▶ EXERCISES TO COMPLETE:
1. Copy everything from "VBPCApy provides two" down to "a chosen metric." in the model selection page exactly as it appears.
2. Write out the rows exactly, everything from the line containing "Expand the помещен в Дело dropdown" down to the line containing "coord(1019,521)", including both of those lines. Leave the pictures out.

▶ READING PASSAGE:
☆ ☆ ☆ ☆
Skip to content

Model Selection

VBPCApy provides two strategies for choosing the number of latent components \(k\): a sequential sweep and K-fold cross-validation.

select_n_components — sequential sweep

Fits VB-PCA for each candidate \(k\) and selects the best according to a chosen metric.

from vbpca_py import select_n_components, SelectionConfig

cfg = SelectionConfig(metric="cost", patience=2, max_trials=12)
best_k, metrics, trace, best_model = select_n_components(
    x, mask=mask, components=range(1, 15), config=cfg, maxiters=200
)

Available metrics

Metric Description
"cost" Variational free energy (negative ELBO). Lower is better.
"prms" Probe-set RMS — reconstruction error on held-out entries. Requires a probe set via xprobe or xprobe_fraction.

SelectionConfig fields

Field Default Description
metric "prms" Selection metric
stop_on_metric_reversal True Stop sweeping when the metric worsens
patience None Consecutive worsening trials before stopping
max_trials None Cap on the number of \(k\) values tried
compute_explained_variance True Compute explained variance for the best model
return_best_model False Include the fitted VBPCA object in the return

Return value

select_n_components returns a 4-tuple:

  1. best_k — the selected number of components.
☆ ☆ ☆ ☆
▶ EXERCISE INPUTS:
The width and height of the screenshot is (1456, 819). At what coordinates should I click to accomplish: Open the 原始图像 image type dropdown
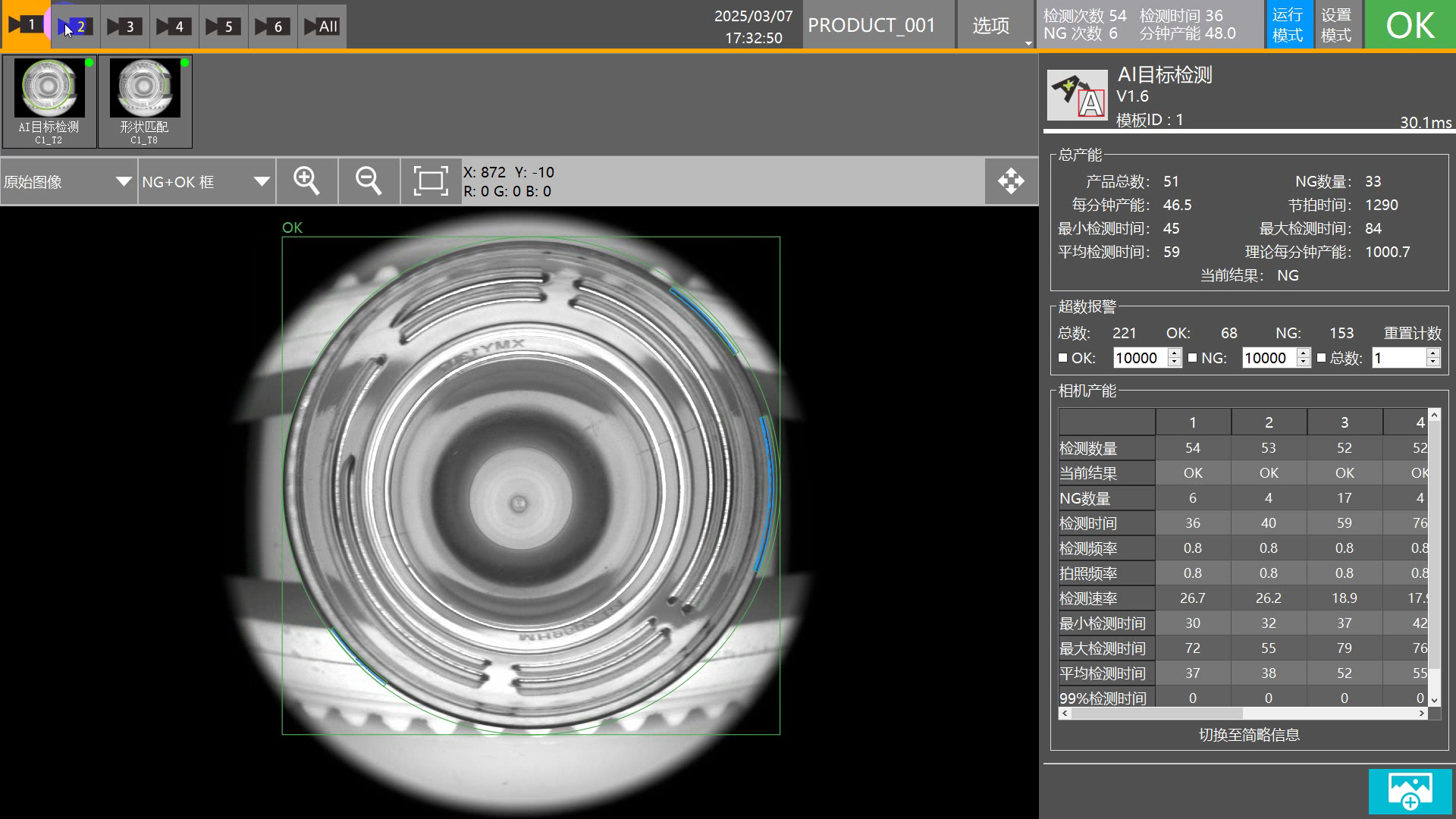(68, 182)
☆ ☆ ☆ ☆
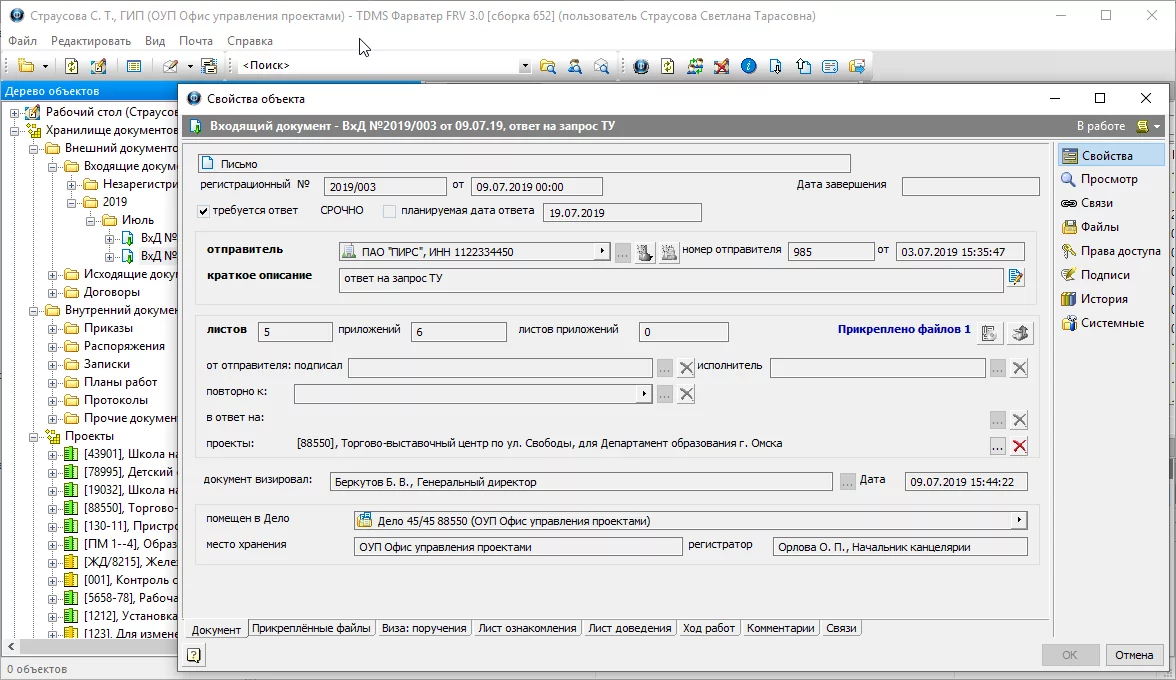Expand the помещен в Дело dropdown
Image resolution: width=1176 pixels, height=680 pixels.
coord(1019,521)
☆ ☆ ☆ ☆
▶ TASK-BY-TASK RESULTS:
1.
VBPCApy provides two strategies for choosing the number of latent components \(k\): a sequential sweep and K-fold cross-validation.

select_n_components — sequential sweep

Fits VB-PCA for each candidate \(k\) and selects the best according to a chosen metric.

2.
Expand the помещен в Дело dropdown
Image resolution: width=1176 pixels, height=680 pixels.
coord(1019,521)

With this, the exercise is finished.